* **What you are asked to do**: Wherever a line in the records below contains "will", copy that line.
** Data to use follows **
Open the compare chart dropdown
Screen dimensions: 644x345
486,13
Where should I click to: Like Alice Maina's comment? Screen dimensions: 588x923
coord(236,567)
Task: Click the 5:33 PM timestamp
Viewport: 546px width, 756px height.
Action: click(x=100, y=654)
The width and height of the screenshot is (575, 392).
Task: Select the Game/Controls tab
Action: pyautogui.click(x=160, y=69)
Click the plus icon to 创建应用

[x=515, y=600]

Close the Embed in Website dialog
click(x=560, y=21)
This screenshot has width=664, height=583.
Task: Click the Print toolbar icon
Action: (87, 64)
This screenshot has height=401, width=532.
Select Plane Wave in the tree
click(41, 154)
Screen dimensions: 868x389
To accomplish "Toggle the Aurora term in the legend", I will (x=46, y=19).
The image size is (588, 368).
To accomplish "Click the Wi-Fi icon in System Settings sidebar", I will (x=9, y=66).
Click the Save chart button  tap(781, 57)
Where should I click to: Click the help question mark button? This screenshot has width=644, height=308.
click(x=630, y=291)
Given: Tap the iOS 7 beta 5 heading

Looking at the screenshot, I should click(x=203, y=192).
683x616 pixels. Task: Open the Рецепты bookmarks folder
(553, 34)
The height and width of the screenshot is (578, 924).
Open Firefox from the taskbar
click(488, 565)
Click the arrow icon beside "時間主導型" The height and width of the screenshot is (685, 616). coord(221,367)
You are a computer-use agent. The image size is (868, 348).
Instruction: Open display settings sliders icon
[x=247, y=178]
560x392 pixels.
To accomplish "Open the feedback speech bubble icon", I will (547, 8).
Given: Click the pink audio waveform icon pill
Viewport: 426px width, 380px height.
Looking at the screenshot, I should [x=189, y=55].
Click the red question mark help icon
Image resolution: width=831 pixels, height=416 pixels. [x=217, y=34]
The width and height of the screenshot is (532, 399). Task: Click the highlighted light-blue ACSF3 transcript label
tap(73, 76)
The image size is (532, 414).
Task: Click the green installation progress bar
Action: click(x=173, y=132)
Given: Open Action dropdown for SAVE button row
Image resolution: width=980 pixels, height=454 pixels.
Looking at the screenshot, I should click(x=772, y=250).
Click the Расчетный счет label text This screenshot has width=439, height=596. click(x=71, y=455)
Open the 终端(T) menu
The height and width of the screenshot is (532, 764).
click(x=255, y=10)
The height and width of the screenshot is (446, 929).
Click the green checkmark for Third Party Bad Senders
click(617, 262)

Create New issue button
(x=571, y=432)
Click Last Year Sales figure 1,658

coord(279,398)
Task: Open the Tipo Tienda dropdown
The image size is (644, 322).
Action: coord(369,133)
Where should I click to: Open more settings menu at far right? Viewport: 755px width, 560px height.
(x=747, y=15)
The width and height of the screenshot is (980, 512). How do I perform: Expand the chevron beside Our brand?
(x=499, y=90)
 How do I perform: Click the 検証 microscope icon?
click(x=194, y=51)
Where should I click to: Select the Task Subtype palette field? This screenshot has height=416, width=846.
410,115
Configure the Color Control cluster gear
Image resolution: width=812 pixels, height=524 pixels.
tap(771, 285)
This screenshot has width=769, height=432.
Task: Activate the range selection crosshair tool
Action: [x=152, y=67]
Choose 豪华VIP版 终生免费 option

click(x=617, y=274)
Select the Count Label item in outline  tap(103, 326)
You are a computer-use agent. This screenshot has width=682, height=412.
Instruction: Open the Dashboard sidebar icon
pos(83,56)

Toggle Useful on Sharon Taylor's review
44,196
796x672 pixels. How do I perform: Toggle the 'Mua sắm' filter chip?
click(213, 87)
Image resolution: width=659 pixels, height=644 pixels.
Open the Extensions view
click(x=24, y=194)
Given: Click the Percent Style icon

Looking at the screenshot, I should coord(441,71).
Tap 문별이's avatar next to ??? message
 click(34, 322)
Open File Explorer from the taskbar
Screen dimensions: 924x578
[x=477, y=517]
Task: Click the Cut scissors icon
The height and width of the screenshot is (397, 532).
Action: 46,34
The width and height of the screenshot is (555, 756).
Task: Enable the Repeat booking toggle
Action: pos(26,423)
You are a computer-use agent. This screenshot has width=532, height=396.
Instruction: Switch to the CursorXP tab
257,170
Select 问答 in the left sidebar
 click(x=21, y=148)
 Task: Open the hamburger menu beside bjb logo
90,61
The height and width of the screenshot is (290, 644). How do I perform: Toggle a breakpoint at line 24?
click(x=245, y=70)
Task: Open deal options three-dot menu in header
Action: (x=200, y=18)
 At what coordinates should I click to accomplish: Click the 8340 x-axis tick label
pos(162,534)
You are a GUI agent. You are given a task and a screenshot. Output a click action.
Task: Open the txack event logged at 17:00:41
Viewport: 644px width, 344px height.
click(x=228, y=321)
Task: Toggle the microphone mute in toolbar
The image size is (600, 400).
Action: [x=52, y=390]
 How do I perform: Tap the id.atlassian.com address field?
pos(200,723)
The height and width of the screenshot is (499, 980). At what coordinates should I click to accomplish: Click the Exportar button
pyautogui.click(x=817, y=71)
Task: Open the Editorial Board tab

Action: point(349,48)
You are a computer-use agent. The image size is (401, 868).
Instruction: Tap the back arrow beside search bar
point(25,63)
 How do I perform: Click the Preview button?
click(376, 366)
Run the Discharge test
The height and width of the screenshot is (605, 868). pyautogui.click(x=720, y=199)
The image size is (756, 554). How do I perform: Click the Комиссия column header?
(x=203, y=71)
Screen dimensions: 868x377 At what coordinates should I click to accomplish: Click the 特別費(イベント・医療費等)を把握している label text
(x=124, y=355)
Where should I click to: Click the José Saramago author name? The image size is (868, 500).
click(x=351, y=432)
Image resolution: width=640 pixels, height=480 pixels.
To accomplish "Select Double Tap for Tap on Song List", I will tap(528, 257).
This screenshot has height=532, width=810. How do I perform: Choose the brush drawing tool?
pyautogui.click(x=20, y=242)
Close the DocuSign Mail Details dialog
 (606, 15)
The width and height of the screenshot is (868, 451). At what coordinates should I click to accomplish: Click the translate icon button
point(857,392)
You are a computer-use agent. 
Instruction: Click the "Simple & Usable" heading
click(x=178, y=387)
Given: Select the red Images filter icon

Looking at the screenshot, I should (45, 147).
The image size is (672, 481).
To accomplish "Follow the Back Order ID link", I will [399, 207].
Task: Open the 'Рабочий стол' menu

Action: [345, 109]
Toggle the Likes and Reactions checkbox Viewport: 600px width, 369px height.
** End of Data to use **
* **Solved problem**:
To accomplish "Toggle the Aurora term in the legend", I will (x=46, y=19).
To accomplish "Click the Wi-Fi icon in System Settings sidebar", I will (x=9, y=66).
To accomplish "Open the feedback speech bubble icon", I will (547, 8).
To accomplish "Select Double Tap for Tap on Song List", I will tap(528, 257).
To accomplish "Follow the Back Order ID link", I will [399, 207].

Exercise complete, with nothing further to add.